As tias eram as suas irmãs: a tia Leopoldina, com o seu ar de manequim fora de moda, empertigada e sempre bem vestida, a tia Mariquinhas, a rir por tudo e por nada, na sua ingenuidade boa, e a tia Zézinha, a mais viva, a mais divertida das três, com os seus olhos negros de azeitona a brilharem, prontos para uma provocação.
O meu pai arrumava a pilha de livros e, impaciente, fazia o gesto de se levantar mas, a um olhar da mãe, hesitava e tornava a sentar-se.

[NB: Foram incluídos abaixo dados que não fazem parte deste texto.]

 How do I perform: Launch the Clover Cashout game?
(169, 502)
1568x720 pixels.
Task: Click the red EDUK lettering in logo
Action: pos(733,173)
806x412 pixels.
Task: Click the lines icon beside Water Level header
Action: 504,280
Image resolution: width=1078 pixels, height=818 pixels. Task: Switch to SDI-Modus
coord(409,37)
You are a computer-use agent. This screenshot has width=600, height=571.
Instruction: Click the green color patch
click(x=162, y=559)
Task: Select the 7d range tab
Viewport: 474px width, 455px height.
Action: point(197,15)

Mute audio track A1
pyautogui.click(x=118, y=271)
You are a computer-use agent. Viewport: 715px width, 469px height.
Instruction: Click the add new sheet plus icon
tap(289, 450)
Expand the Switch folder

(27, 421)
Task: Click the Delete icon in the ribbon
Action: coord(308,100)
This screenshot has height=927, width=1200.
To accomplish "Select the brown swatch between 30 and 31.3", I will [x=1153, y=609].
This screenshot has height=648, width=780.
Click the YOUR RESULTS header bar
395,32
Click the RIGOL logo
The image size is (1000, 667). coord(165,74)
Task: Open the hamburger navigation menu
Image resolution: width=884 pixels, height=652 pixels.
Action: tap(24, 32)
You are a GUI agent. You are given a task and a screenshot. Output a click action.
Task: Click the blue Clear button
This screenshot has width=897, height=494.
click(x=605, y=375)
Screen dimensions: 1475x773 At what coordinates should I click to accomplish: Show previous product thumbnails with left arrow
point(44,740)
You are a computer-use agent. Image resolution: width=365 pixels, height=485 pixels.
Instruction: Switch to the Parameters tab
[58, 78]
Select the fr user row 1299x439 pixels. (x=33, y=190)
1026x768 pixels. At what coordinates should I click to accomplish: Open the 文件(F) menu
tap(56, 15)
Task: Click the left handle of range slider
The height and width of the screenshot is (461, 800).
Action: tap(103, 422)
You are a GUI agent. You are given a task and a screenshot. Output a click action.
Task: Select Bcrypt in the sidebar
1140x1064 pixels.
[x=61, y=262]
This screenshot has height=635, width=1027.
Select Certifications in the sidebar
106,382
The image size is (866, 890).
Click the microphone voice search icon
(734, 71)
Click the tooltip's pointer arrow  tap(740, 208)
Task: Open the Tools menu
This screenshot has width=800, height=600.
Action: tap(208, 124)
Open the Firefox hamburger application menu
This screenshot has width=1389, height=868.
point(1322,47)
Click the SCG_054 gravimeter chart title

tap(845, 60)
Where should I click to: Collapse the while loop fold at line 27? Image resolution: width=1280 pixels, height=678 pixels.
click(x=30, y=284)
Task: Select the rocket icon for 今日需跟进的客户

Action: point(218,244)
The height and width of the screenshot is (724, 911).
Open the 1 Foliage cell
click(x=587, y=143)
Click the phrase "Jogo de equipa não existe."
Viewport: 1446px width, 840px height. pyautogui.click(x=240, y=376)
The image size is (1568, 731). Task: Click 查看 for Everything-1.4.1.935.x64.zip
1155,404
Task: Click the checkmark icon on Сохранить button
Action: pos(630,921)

- Fico?, perguntava ele com o olhar.
- Sim..., respondiam os olhos da mãe.
Eram sempre as mesmas exclamações de espanto, de alegria. Lá fora chuviscava, mas na sala havia um calor bom que me embalava. O meu pai voltava aos jornais, disfarçadamente, afastando-se para o seu mundo, até as tias o interromperem, lastimando:
- Coitadinho! A trabalhar ainda a esta hora!...
Levantava os olhos do jornal, limpava os óculos, suspirava, dizia duas ou três palavras e voltava a refugiar-se nos papéis. Às vezes, interrompia a conversa quando a tia Zézinha começava as suas histórias, cheias de mistério, de lobishomens e de homens encobertos, histórias picantes e aventurosas, sempre com o seu toque anti-clerical.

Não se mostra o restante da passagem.